[Problem to solve]: Go over the data and keep only the lines that include "will".

---------------

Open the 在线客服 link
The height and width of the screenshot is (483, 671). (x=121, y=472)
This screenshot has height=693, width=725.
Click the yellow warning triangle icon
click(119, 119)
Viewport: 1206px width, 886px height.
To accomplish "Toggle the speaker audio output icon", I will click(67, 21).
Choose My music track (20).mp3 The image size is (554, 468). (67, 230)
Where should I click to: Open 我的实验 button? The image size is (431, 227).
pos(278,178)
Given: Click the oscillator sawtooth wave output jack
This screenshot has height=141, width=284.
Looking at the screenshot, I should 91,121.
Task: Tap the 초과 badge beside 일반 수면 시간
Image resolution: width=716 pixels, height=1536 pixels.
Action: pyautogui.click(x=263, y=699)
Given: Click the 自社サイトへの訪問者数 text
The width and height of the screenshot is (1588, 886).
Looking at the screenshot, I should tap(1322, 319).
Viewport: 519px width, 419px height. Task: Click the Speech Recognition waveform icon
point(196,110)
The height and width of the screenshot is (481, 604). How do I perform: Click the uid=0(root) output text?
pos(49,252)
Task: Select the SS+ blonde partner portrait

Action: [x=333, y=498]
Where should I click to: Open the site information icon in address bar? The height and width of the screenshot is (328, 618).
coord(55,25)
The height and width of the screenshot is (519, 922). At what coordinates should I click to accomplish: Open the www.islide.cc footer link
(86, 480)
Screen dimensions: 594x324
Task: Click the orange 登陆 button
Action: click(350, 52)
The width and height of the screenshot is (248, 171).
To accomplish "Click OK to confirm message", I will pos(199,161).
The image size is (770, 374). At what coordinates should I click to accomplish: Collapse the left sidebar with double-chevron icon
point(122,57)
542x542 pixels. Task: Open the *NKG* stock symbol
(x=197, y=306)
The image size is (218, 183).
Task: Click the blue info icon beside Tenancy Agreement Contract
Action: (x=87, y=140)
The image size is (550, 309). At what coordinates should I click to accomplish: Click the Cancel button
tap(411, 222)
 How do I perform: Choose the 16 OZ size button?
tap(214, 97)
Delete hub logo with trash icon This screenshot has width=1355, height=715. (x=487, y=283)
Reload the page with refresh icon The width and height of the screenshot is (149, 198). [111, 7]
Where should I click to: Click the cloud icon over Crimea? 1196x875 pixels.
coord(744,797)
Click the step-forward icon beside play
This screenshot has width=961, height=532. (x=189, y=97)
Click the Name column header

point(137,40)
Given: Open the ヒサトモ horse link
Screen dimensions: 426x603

---------------

[Output of the exercise]:
To accomplish "Toggle the speaker audio output icon", I will click(67, 21).
To accomplish "Click OK to confirm message", I will pos(199,161).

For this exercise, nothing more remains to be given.